ASSIGNMENT 1: In the passage on maternal effects, shorten the paragraph that begins "Enter Caenorhabditis elegans" while keeping its main facts.
ASSIGNMENT 2:
Answer these questions from the passage on maternal effects, one per line:
(a) According to the researchers, what has been missing despite all the theory?
(b) For how many generations were the offspring's traits monitored?
(c) What did mothers that experienced normoxic conditions early on give their young more of?

GIVEN PASSAGE:
______________________________
For all the theory, however, a direct demonstration of the benefit of maternal effects has been missing, according to the researchers.
Enter Caenorhabditis elegans, a tiny hermaphroditic nematode with a short developmental cycle, the ability to easily produce many offspring and a fully mapped genome. To study the type and impact of maternal effects under varying environmental conditions, Parisian collaborators Snighadip Dey and Henrique Teotónio subjected generations of the worm to different patterns of normal oxygen conditions (normoxia) and low-oxygen environments (anoxia), while the nematodes were still in the egg stage, and then monitored the traits produced in the offspring for 60 generations.
They found that when the environment changed in a predictable manner — in this case, alternated every generation between anoxic and normoxic embryonic development — mothers that had experienced normoxic conditions early on tended to provision their young (which were oxygen-deprived as embryos) with more glycogen, in effect equipping the embryos with tools to survive the stress of oxygen deprivation.
______________________________
PROVIDED MATERIAL:

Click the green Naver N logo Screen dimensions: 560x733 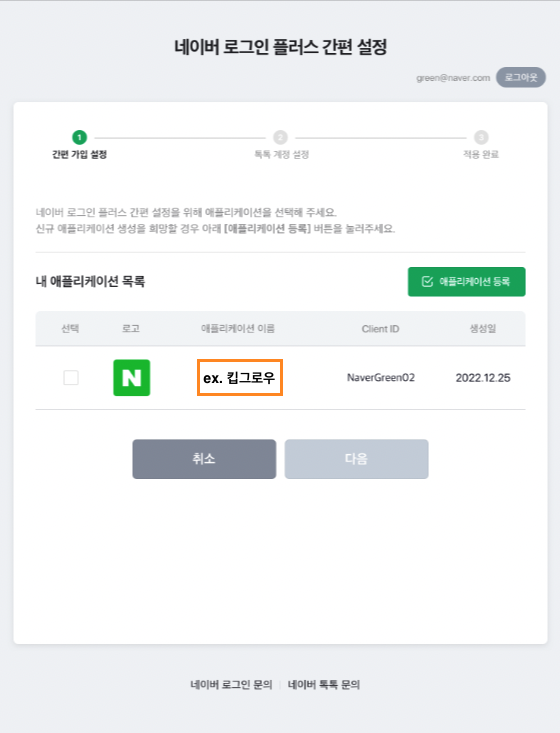tap(131, 378)
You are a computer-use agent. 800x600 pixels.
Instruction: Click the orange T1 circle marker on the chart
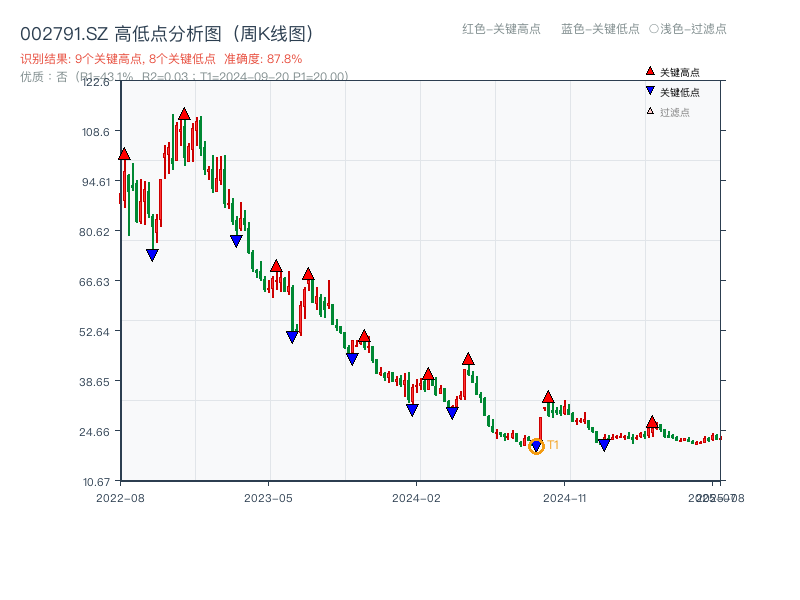click(536, 446)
______________________________
FINAL ANSWER 1: Caenorhabditis elegans is a tiny hermaphroditic nematode with a short developmental cycle, easy production of many offspring, and a fully mapped genome. To study the type and impact of maternal effects under changing conditions, Parisian collaborators Snighadip Dey and Henrique Teotónio exposed generations of worms to different patterns of normal oxygen (normoxia) and low oxygen (anoxia) during the egg stage. They then tracked the traits of the offspring for 60 generations.

FINAL ANSWER 2:
(a) A direct demonstration of the benefit of maternal effects
(b) 60 generations
(c) Glycogen